To Chesterton, Francis represented, in part, a return to a healthy love of nature because nature was not the end thing. It was seen in the context of a creator and thus could be loved even more. You can hug a rock or a tree, as some environmental wackos do, but those are clearly empty calories compared to a view that takes in something larger than nature.
To have a “secular” government as America does is all fine and dandy. That’s a good thing. But many have been propagandized into believing that therefore a “secular” society and people is to be the standard as well. And although I’m not a Christian, I can see where the West is heading right now. And it is not a “secular” world we are building but a bit of a nasty Pagan one.
Food for thought, and I expect more nourishment to come as I work my way through what gives every indication of being a thoughtful biography of Francis of Assisi by G.K. And your comments and thoughts are particularly welcome on what is indeed a large subject.

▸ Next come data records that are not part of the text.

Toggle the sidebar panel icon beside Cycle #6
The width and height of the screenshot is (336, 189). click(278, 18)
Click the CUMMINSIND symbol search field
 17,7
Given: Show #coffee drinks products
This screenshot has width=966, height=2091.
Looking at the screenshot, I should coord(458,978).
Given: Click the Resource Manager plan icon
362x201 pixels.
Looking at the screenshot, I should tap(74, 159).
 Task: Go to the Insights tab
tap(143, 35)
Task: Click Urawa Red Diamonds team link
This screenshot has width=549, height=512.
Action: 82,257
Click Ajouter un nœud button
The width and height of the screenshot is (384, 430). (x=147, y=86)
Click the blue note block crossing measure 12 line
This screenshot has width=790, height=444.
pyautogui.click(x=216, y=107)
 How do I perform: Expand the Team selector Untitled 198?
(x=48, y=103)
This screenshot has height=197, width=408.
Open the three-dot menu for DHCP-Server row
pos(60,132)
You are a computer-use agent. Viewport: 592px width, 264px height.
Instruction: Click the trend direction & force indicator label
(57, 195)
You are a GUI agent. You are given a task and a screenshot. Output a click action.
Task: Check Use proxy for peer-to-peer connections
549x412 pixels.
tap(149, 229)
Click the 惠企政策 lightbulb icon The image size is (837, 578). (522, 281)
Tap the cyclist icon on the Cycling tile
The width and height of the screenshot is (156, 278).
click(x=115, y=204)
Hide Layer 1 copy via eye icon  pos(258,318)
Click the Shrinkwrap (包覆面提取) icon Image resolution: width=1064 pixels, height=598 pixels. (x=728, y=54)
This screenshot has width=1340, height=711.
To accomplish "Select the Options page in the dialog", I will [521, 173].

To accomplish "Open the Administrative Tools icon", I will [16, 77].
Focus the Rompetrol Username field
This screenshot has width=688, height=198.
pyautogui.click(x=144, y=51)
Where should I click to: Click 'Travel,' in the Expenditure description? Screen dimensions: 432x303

Some, of course, would say that becoming a Pagan society is a good thing. That’s one issue. One may agree with that or not. The other central issue is, of course, whether or not you think we actually are becoming a Pagan world. To me it is utterly self-evident that we are. And I would argue that for any or all of the excesses of Christendom, we have very little to look forward to in a Pagan world of the socialist “secular” Left (even if that Left is Christian and calls their worldly ways “social justice”). • (2333 views)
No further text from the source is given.